- _Your goal_
In the material below, find the line that contains "Reply to radin_era's comment" and the line that contains "Task: Expand the X11 Sites tree node", then write out exactly those two lines and everything between them.

++++

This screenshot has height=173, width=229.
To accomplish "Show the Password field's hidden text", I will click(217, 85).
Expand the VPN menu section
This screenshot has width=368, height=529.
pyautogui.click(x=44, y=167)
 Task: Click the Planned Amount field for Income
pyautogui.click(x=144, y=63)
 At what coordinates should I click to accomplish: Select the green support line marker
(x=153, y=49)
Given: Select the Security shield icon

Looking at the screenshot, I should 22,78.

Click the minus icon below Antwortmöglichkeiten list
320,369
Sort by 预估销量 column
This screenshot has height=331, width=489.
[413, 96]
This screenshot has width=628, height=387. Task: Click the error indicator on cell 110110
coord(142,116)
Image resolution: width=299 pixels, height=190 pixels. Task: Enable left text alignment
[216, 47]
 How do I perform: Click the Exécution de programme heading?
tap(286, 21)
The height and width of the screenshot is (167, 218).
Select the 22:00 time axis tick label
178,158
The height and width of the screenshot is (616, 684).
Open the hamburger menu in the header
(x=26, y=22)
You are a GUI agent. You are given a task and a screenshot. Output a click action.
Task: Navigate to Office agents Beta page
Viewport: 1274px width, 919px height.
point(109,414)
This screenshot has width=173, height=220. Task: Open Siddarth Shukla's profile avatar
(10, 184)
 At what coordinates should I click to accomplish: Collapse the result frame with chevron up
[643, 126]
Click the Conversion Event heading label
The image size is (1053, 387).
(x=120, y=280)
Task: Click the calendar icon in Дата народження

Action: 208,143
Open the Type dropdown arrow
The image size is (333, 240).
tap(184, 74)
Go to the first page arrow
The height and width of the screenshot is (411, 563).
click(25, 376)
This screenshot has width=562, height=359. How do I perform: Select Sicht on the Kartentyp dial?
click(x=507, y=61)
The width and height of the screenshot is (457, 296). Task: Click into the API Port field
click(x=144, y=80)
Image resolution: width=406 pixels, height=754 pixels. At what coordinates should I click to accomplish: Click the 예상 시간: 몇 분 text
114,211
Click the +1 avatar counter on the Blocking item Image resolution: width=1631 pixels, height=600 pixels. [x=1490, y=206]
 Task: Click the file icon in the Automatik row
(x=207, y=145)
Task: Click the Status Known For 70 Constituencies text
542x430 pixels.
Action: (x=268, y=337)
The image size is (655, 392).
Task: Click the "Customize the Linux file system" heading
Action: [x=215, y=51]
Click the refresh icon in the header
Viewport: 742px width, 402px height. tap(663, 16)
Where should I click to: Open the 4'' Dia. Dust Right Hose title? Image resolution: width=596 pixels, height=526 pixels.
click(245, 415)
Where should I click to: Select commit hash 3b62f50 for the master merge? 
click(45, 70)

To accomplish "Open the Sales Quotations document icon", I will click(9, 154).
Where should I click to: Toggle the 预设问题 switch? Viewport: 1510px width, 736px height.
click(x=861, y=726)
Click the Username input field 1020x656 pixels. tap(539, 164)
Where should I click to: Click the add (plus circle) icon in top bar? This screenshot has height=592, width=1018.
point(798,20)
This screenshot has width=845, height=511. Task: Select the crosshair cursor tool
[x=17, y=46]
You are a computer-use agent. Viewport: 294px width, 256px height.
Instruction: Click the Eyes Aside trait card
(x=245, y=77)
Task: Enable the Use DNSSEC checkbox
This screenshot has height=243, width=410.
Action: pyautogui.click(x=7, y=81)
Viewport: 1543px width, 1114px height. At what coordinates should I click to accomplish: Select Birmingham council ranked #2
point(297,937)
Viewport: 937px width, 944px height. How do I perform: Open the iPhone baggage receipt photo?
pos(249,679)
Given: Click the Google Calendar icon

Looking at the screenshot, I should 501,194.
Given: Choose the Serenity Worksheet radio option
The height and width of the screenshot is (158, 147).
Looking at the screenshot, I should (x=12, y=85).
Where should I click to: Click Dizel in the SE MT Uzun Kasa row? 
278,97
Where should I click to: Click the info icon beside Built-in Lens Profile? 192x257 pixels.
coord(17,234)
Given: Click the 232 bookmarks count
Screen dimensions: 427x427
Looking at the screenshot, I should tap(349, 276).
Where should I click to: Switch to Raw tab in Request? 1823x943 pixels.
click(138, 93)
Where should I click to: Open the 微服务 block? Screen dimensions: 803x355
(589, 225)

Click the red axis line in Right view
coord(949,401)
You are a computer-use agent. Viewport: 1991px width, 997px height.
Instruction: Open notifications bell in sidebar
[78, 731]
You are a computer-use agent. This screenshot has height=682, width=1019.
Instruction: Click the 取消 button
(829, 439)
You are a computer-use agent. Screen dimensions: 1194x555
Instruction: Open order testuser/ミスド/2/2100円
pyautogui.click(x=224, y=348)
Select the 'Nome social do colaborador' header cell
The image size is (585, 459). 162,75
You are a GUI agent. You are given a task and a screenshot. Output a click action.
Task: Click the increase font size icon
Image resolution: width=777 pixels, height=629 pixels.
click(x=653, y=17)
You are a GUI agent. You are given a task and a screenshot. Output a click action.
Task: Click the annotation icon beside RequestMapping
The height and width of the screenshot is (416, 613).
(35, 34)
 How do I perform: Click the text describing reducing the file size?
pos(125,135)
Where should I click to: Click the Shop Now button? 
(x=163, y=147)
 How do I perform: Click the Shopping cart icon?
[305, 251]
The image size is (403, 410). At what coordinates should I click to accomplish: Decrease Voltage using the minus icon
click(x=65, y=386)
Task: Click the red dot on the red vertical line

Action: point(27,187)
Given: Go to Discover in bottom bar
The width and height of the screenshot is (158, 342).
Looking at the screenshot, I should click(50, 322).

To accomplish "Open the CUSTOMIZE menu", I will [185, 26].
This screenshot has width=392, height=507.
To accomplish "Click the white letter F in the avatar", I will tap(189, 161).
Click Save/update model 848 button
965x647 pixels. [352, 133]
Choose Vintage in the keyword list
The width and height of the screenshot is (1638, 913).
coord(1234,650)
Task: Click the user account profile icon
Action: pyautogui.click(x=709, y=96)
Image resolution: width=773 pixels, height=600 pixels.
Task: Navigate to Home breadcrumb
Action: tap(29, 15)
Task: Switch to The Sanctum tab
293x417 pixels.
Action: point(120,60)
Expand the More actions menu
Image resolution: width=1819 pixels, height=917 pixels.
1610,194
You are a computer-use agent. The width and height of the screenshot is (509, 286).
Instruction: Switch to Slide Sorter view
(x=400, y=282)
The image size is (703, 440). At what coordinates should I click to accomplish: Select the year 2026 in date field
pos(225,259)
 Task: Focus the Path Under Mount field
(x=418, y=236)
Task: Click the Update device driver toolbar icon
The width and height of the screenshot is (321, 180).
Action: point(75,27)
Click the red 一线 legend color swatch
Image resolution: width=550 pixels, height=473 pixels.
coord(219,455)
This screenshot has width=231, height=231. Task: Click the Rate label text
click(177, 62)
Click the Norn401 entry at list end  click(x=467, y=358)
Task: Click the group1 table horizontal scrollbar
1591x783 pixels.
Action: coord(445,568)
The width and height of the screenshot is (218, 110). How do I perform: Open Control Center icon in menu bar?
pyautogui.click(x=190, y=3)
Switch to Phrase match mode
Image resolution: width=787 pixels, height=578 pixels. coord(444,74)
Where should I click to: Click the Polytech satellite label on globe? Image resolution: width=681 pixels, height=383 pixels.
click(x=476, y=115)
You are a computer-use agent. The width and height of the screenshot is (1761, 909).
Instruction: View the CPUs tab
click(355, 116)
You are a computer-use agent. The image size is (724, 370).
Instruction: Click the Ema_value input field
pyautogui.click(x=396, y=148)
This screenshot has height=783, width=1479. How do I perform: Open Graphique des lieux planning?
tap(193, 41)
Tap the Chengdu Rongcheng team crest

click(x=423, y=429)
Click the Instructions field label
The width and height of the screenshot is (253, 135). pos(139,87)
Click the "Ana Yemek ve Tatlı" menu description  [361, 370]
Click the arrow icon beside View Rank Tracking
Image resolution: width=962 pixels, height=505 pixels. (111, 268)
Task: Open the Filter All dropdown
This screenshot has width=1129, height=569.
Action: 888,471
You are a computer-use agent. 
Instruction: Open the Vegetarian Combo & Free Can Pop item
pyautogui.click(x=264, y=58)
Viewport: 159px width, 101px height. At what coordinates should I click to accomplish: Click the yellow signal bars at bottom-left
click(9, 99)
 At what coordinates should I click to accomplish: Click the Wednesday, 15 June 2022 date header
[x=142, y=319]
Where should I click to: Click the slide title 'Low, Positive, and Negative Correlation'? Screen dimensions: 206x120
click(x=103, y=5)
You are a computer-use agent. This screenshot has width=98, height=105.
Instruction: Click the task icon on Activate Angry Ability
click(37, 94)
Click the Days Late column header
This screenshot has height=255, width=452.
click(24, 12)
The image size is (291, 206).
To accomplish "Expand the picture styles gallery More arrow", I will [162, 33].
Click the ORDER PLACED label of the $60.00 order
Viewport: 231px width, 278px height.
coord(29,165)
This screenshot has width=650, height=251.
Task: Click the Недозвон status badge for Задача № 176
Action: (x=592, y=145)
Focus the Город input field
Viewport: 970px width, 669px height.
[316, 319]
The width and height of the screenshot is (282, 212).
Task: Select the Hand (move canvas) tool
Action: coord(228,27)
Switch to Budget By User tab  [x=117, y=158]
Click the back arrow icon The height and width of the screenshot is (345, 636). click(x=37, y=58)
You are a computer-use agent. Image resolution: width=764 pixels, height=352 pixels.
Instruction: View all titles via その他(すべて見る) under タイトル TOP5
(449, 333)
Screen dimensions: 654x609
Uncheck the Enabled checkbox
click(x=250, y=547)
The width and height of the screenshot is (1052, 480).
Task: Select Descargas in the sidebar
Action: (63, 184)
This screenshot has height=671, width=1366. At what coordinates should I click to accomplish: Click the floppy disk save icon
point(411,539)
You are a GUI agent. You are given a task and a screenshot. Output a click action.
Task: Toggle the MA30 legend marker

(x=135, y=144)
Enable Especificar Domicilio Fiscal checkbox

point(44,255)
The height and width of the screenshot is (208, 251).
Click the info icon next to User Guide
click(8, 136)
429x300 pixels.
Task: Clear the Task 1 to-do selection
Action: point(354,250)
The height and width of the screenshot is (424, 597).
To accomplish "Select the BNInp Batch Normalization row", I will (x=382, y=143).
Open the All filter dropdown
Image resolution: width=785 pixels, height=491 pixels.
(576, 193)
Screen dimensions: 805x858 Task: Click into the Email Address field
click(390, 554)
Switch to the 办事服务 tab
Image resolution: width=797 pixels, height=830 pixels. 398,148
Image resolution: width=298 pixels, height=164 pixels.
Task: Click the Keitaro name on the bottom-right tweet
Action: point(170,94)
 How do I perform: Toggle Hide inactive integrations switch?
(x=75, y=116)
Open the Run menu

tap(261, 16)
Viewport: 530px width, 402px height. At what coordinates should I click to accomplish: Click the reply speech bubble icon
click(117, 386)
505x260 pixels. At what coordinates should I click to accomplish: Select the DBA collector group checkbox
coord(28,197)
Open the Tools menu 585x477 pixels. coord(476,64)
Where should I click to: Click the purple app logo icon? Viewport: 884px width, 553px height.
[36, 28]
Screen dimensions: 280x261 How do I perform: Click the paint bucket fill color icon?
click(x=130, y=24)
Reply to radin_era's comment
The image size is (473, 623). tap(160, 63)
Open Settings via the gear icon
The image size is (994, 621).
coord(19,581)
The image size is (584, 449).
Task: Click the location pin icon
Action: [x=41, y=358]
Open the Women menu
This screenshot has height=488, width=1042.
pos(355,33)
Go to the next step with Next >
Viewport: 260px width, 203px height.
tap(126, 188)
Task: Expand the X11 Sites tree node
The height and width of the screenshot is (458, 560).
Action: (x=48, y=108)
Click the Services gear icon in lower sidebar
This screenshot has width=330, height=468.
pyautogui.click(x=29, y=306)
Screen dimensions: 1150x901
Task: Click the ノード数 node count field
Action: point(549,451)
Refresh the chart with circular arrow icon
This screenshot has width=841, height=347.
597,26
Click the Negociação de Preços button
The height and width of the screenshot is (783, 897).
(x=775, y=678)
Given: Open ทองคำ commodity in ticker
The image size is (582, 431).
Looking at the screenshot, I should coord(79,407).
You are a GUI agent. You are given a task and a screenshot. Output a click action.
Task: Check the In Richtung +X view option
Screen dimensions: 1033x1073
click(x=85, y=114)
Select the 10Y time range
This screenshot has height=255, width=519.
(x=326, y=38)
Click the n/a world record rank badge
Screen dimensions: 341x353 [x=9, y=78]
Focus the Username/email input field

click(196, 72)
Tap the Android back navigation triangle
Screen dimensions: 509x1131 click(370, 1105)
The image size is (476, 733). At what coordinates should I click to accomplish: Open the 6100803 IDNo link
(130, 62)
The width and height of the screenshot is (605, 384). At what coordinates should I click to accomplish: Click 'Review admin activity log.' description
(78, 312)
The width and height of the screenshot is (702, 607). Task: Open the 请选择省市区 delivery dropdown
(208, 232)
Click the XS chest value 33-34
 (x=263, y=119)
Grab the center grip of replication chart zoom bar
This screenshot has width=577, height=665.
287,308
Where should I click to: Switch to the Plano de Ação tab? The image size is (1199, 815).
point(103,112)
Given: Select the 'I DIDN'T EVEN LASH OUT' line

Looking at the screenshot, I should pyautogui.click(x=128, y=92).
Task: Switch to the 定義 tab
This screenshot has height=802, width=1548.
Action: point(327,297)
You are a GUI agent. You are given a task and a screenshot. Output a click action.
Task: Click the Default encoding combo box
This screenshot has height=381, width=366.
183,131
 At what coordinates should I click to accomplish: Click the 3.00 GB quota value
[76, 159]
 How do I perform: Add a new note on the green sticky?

++++

- _Answer to this exercise_
Reply to radin_era's comment
The image size is (473, 623). tap(160, 63)
Open Settings via the gear icon
The image size is (994, 621).
coord(19,581)
The image size is (584, 449).
Task: Click the location pin icon
Action: [x=41, y=358]
Open the Women menu
This screenshot has height=488, width=1042.
pos(355,33)
Go to the next step with Next >
Viewport: 260px width, 203px height.
tap(126, 188)
Task: Expand the X11 Sites tree node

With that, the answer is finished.